§ Source data:
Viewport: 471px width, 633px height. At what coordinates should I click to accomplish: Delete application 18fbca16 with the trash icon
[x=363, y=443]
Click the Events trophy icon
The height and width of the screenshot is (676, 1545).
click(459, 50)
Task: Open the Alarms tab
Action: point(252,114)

§ Task objective:
Write out all the data again, exactly as it appears.

§ Output of the task:
Viewport: 471px width, 633px height. At what coordinates should I click to accomplish: Delete application 18fbca16 with the trash icon
[x=363, y=443]
Click the Events trophy icon
The height and width of the screenshot is (676, 1545).
click(459, 50)
Task: Open the Alarms tab
Action: point(252,114)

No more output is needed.